» **Metin bölümü**

┏━━

HÜSREV ALTINBAŞAK
l899'de Isparta'da doğdu. l977'de İstanbul'da vefat etti. Bediüzzaman'la birlikte, Eskişehir, Denizli ve Afyon hapislerinde beraber bulundu.
Görüşmek kısmet değilmiş
Hüsrev Altınbaşak'ı müteaddit defalar ziyaret edip, görüşme teşebbüslerinde bulunduğum halde, görüşememiştik. Daha doğrusu kabul etmemişti, reddetmişlerdi. "Yazdığım Kur'ân çıktığı zaman ilerde görüşürüz" diye tehir etmişti.
Demek kısmet değilmiş.
Son olarak vefatından tam on beş gün önce, yine Kanarya yokuşlarını tırmanarak, Hayrat Vakfına gidip, görüşmek ve hatıralarını tesbit etmek istemiştim. Olmadı, olamadı.
Hayrat Vakfının merdivenlerinden yalvarırcasına ayrılışımın iki şahidi var :
Arkadaşım Cemal Uşşak ve Hüsrev Altınbaşak'ın yakın talebesi Kuleönlü Said Efendi...
Bu ayrılıştan on beş gün sonra, ebediyete gitti. Allah rahmet eylesin.
"Hüsrev Altınbaşak kaç doğumlu" diye sormuştum. Said Efendi'ye "l3l5" diye cevap vermişti.
Milâdî takvime göre l899, yani yetmiş sekiz yaşında Rahmet-i Rahmana kavuştu.
Said Efendi'ye, "Kimin vefat edeceğini Allah bilir, ama normal olarak Hüsrev Abi artık son günlerini yaşıyor, gel sen beni onunla görüştür. O'na soracaklarım var. Hatıralarını Şâhitler'in Dilin de yazmak istiyorum" demiştim. Fakat bütün çabalarımıza rağmen, Said Efendi oralı olmadı.
Her neyse..
"Isparta hayatımı Hüsrev yazsın"
Emirdağ Lahikalar'ında Üstad Bediüzzaman'ın şu sözü de soracaklarım arasındaydı:
"Kastamonu hayatımı Mehmet Feyzi yazsın, Isparta hayatımı ise Hüsrev yazsın!"
Kastamonu'da Mehmet Feyzi Pamukçu'ya sormuştum:
"Üstadın arzusunu yerine getirdiniz mi? Yani Kastamonu hayatını yazdınız mı?"

┗━━

Tarif edilen öğeleri bulmaya yönelik kayıtlar

┏━━

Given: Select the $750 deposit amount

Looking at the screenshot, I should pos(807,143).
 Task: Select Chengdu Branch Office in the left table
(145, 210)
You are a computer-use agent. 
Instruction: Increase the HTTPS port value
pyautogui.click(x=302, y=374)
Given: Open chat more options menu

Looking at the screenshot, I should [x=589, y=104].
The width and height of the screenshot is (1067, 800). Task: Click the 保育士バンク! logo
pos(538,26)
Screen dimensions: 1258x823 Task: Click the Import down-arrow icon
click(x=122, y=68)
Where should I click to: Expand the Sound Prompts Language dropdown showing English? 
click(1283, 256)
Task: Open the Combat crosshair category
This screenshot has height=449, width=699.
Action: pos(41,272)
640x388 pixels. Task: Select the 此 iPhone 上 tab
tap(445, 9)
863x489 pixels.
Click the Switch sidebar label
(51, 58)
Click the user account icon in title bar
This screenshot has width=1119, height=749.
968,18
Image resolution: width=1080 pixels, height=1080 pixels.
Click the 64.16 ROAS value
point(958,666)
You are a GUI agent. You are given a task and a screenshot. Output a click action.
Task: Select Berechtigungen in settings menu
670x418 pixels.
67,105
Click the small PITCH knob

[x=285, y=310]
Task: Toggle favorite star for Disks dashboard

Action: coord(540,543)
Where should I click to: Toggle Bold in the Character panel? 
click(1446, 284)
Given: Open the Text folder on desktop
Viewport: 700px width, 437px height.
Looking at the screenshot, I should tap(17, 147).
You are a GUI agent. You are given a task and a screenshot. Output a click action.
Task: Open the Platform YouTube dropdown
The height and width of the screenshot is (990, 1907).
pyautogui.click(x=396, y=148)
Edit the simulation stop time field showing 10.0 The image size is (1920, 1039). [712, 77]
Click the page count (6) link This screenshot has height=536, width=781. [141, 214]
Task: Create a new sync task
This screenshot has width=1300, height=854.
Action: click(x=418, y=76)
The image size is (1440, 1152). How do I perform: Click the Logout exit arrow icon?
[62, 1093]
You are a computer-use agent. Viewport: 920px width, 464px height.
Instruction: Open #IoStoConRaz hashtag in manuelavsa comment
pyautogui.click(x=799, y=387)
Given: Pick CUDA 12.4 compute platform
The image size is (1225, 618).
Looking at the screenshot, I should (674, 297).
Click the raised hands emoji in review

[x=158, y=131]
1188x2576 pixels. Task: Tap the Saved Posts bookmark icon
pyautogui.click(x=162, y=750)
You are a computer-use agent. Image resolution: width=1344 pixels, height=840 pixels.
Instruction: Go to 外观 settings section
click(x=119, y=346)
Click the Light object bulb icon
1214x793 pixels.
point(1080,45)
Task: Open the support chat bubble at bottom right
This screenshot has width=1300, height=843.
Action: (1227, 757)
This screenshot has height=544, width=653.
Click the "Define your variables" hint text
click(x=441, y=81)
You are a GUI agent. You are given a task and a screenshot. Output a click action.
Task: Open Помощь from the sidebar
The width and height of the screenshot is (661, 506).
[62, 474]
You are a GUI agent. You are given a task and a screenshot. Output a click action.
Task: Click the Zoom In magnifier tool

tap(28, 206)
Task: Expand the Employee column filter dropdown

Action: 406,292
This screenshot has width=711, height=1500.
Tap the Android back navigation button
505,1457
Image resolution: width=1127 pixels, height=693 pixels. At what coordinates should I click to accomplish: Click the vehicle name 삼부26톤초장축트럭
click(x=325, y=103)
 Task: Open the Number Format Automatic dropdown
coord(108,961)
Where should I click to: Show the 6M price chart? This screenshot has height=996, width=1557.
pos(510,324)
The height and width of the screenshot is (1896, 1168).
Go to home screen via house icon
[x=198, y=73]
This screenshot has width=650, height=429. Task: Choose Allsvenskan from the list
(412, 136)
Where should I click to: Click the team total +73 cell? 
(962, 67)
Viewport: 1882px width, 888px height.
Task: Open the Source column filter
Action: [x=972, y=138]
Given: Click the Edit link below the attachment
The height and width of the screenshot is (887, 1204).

┗━━

» **Görev listesi**
a) Hüsrev Altınbaşak'la ilgili metinde geçen "Bu ayrılıştan on beş gün sonra, ebediyete gitti." cümlesini İngilizceye çevirin.
b) Hüsrev Altınbaşak hakkındaki metni kaldığı yerden sürdürün.

» **Görev cevapları**
a) Fifteen days after this parting, he passed into eternity.

b)
"Hayır" diye cevap vermişti. Ama gecenin saat birine kadar, tam dört saat hatıralarını anlatmıştı.
Hüsrev Ağabeye de aynı suali soracaktım. Olmadı, olamadı.
Kendilerini hiç görememiştim.
Yalnız bir gece rüyamda görmüştüm. Güzel, sevinçli bir hali vardı. Kendisi anlatıyor, ben de not alıyordum. Hatıralarını yazıyordum. Sadece rüyada kaldı, dünyada olmadı.
Isparta kahramanlarından, Risale-i Nur'un hizmetkârlarından birisiydi. En müşkül ve karanlık günlerde Nur Risalelerine hizmet etmişti. Yüzlerce Risaleyi bir matbaa gibi çoğaltmıştı. Güzel bir hatta sahipti, Tevafuklu Kur'ân-ı Kerim'i dokuz defa yazdığını söylüyorlardı.
Üstad Bediüzzaman'la birlikte Eskişehir, Denizli ve Afyon zindanlarında kalmıştı.
27 Mayıs ihtilâlinden sonra Isparta'da, l2 Mart Muhtırasından sonra da Eskişehir'de aylarca hapis yattı.
Evli idi. Fakat hanımından boşanmıştı. Bir kızı bulunmaktadır.
Nur Risalelerinin bir çok yerinde isminden ve hizmetlerinden sitayişle bahsedilmektedir. Birçok mektupları ve fıkraları vardır.
Allah rahmet eylesin..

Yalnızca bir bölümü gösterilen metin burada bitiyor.